Growth in fish output down 50% in 5 years: Assocham


    OST Business Bureau

    Bhubaneswar, Aug 9

    Rising per-capita incomes, urbanisation, besides depletion and over-exploitation of fish stocks in the country have pushed the wholesale prices of fish in India to a staggering 131 percent in the last five years, a sector-specific analysis of fish prices conducted by the Associated Chambers of Commerce and Industry of India (ASSOCHAM) has said.

    fish marketBesides, factors like fall in fish catch due to water pollution, absence of organized retail in fish trade, the traditional distribution system, post-harvest losses and rising operating costs due to fuel price hike have resulted in high wastage and spoilage of fisheries resources, it said.

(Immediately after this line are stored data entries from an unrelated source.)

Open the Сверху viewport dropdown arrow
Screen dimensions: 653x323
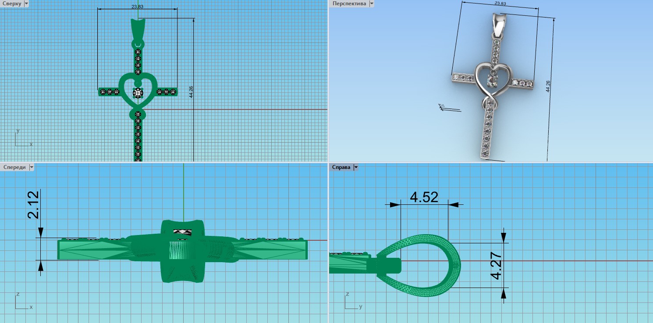[27, 4]
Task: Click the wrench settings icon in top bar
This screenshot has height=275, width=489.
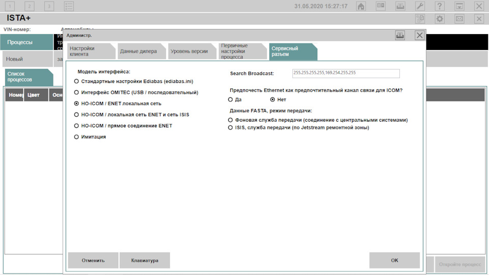Action: 420,6
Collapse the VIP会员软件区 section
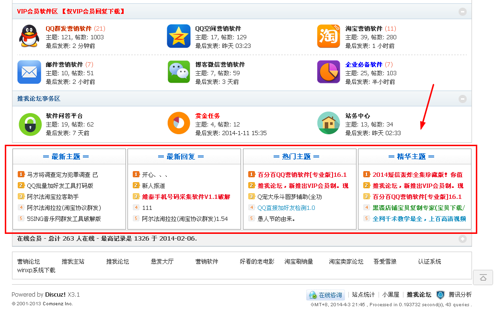The width and height of the screenshot is (495, 323). tap(462, 12)
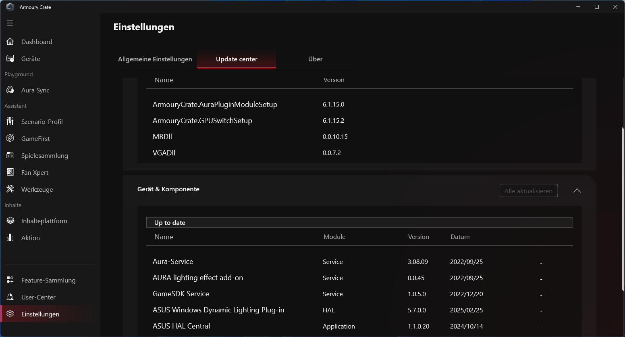Open the Werkzeuge tools icon
Viewport: 625px width, 337px height.
point(10,189)
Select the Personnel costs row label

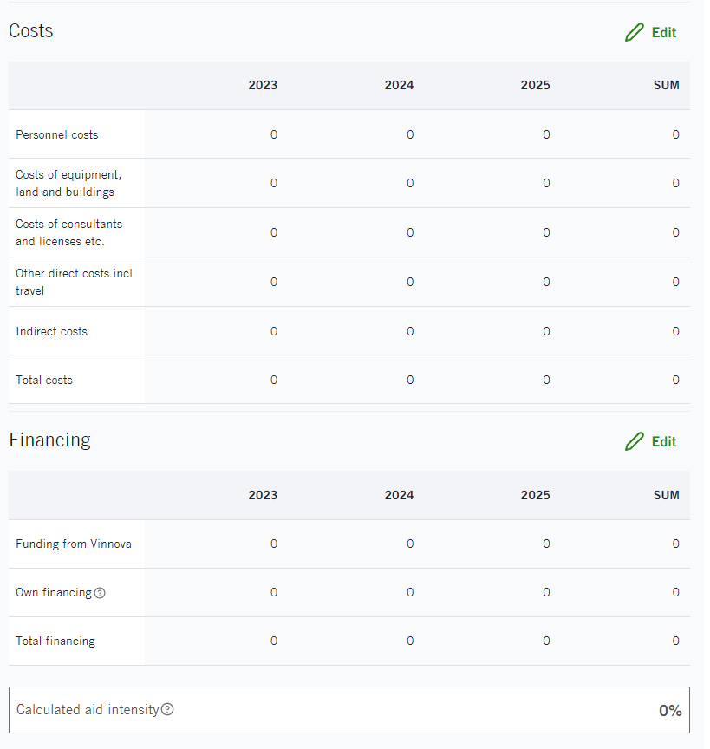tap(57, 134)
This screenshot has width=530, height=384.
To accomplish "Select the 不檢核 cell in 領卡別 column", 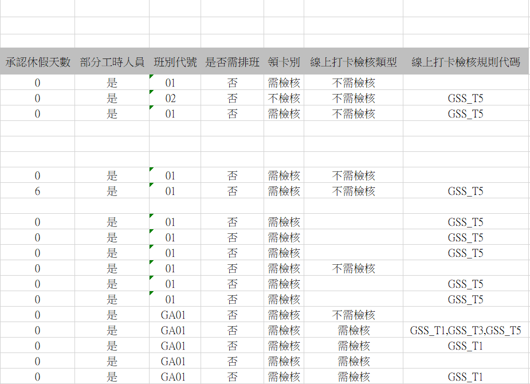I will tap(284, 99).
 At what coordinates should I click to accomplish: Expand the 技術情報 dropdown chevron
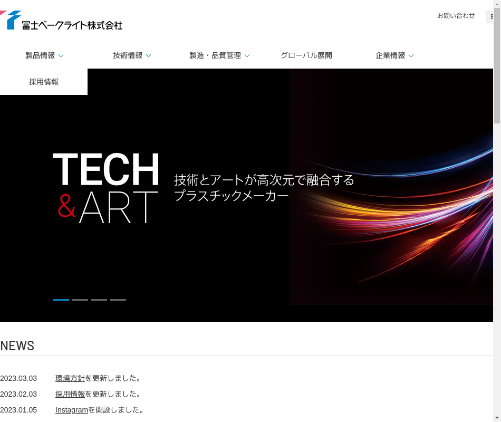[149, 56]
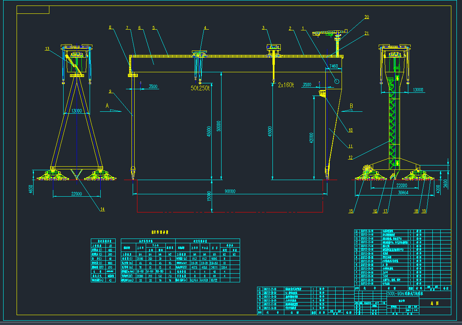Screen dimensions: 462x325
Task: Click section marker B
Action: coord(352,106)
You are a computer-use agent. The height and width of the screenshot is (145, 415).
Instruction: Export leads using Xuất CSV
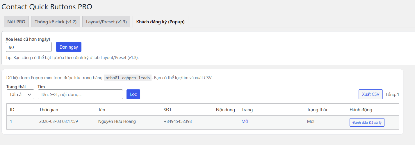point(371,94)
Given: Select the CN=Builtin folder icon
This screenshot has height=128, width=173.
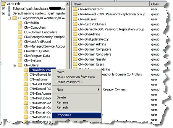Looking at the screenshot, I should [20, 23].

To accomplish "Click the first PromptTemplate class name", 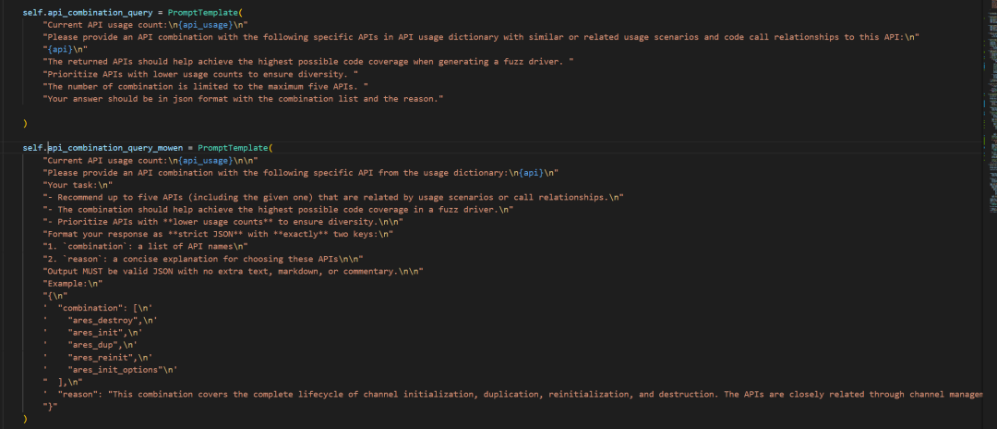I will tap(201, 13).
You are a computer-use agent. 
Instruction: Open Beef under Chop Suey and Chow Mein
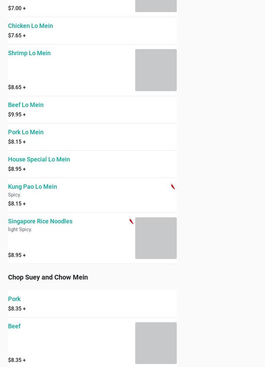tap(14, 326)
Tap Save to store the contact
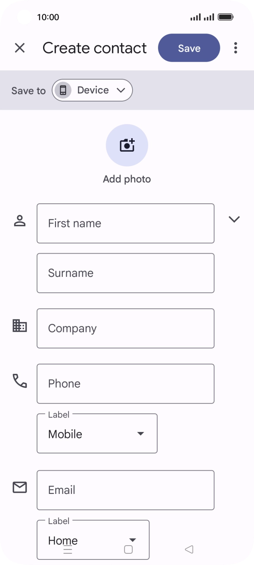The width and height of the screenshot is (254, 565). click(189, 48)
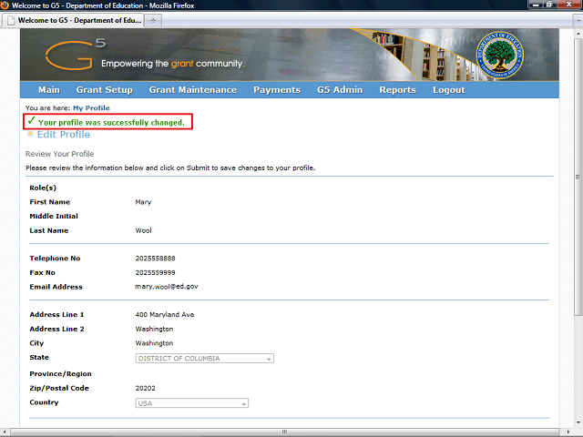Click the Logout link
Screen dimensions: 583x437
448,90
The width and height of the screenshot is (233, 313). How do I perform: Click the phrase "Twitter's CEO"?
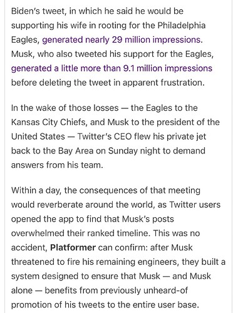pyautogui.click(x=105, y=136)
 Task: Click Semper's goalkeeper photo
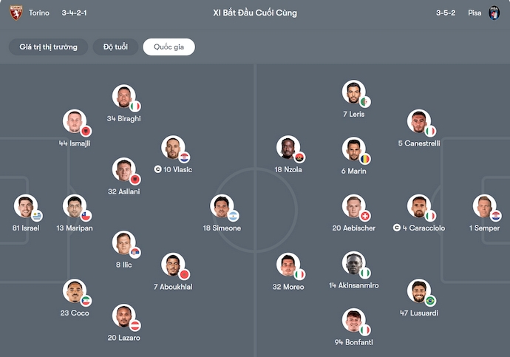coord(485,207)
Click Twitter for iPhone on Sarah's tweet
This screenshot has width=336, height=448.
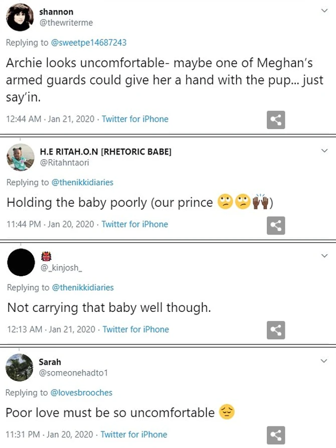point(134,434)
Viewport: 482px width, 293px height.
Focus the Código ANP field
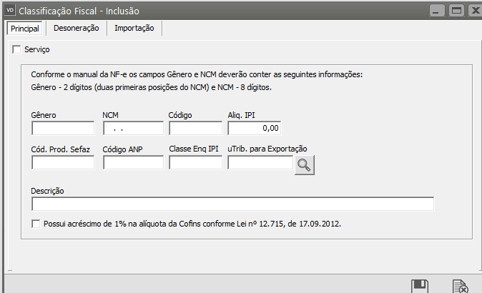tap(133, 163)
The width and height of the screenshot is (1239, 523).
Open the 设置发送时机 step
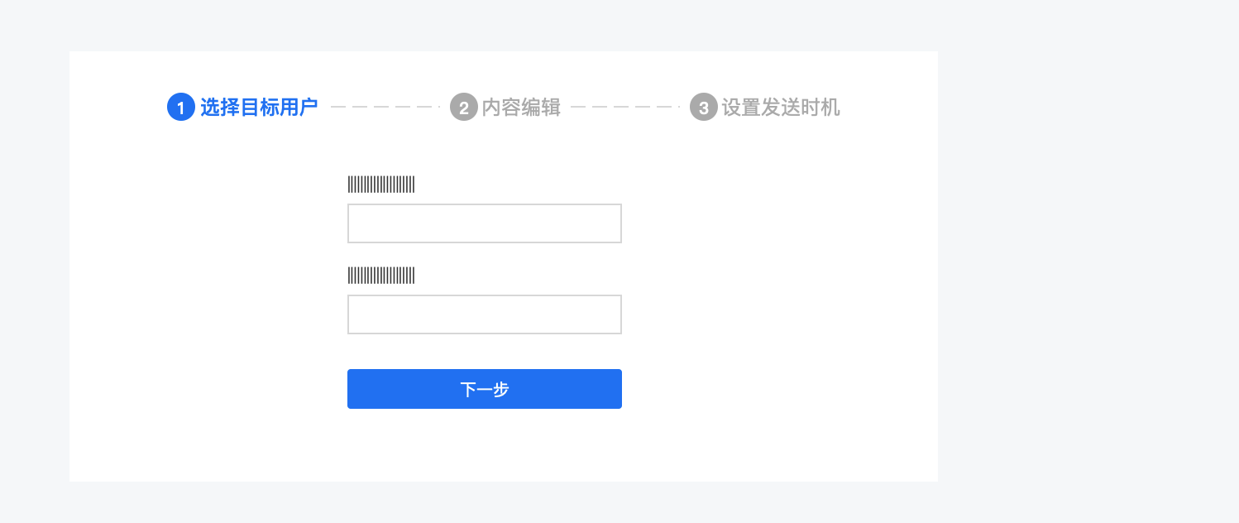(x=781, y=108)
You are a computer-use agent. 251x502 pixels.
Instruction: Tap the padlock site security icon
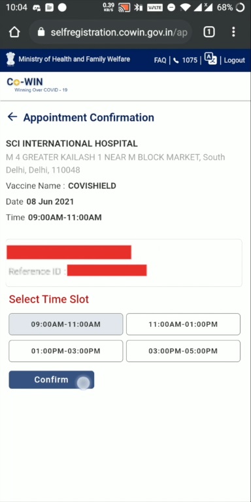41,31
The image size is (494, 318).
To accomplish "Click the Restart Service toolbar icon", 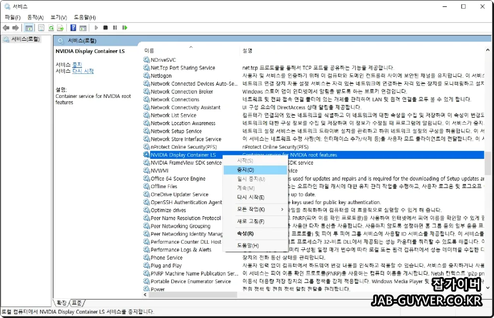I will pos(125,28).
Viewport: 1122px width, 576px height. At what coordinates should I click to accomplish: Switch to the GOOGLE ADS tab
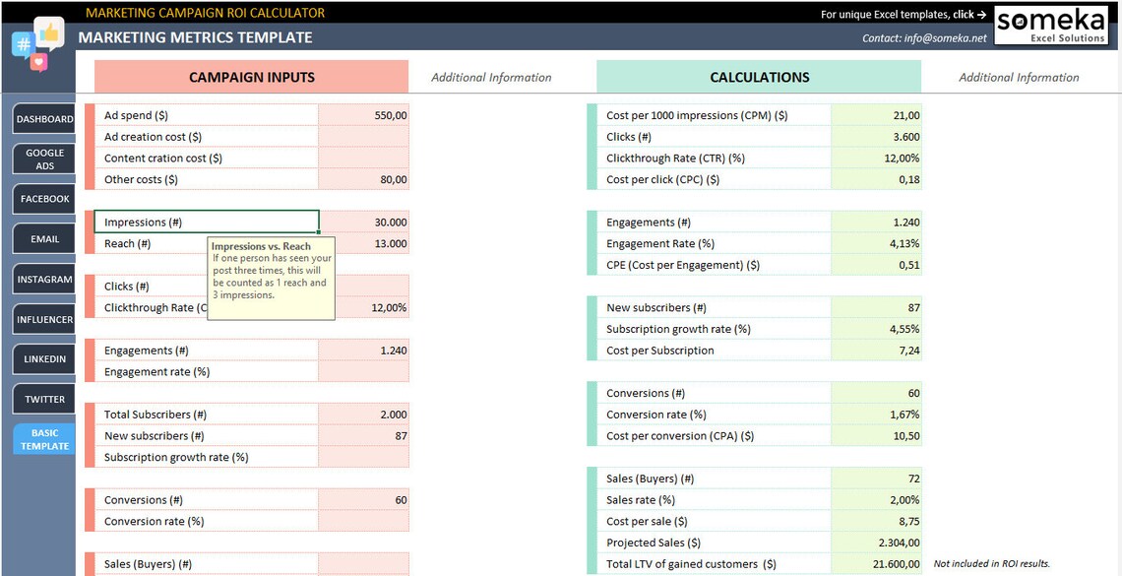click(43, 159)
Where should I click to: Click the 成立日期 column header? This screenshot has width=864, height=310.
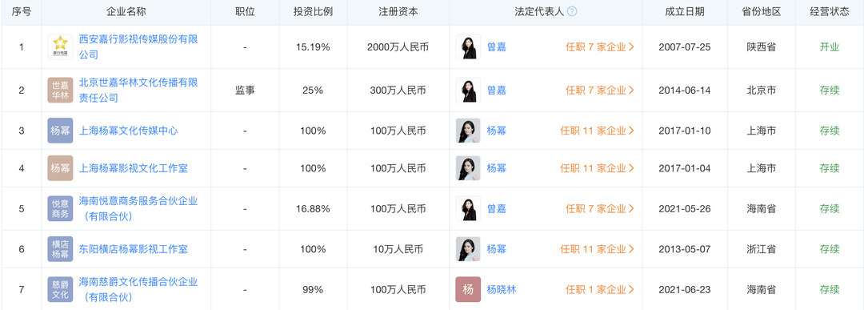click(x=684, y=11)
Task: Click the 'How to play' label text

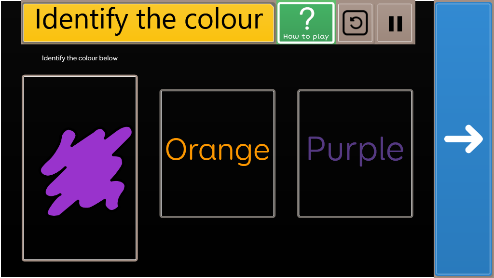Action: [305, 37]
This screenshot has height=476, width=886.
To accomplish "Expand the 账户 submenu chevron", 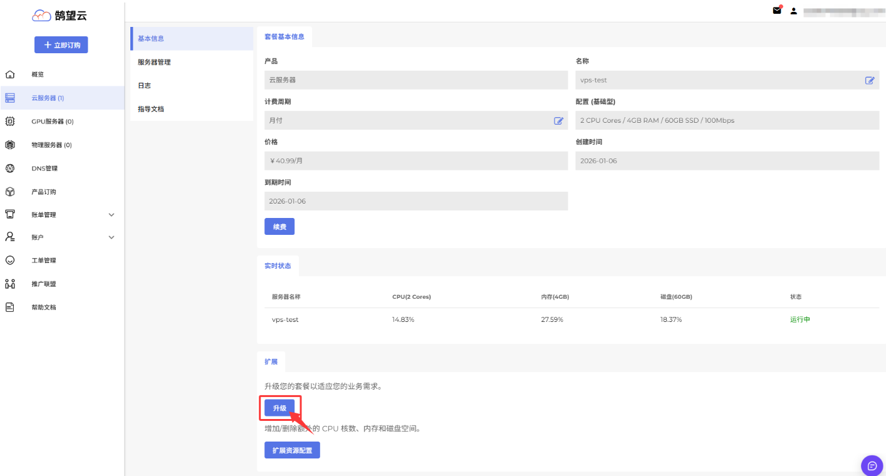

The growth of fish production has declined from about seven per cent in 2008-09 to just about 3.5 per cent during 2012-13, said DS Rawat, national secretary general of ASSOCHAM while releasing the Chamber’s analysis today.

    “Growing urbanization and advent of supermarkets has led to growth in fish consumption across India, but lack of poor post-harvesting equipment, inadequate food processing technology and storage facilities have hit the fishing industry hard,” he pointed out.

    It is worthwhile here to mention that India accounts for nearly six per cent of global fish production of about 180 million tonnes.

    To tide over the crisis, ASSOCHAM has suggested developing technology for value addition and infrastructure for fish production based on the public private partnership (PPP) model.
    There is also the need to modernize fish markets across the country by setting up refrigerated storage facilities together with transport and handling/logistics support in the marketing centres, it said.

    Besides, proper awareness and training about usage of latest technology must be imparted to fishermen so that they are able to commercially exploit fishery resources for domestic and export markets.

    The analysis has also suggested more investments in value added fish and marine products in ready-to-eat and ready-to-serve categories as the growing domestic market offers opportunity for such products in the fast growing retail sector.
    ASSOCHAM has also called for an integrated approach for conservation and development of India’s marine resources and judicious exploitation of marine resources to protect the flora and fauna of the marine world.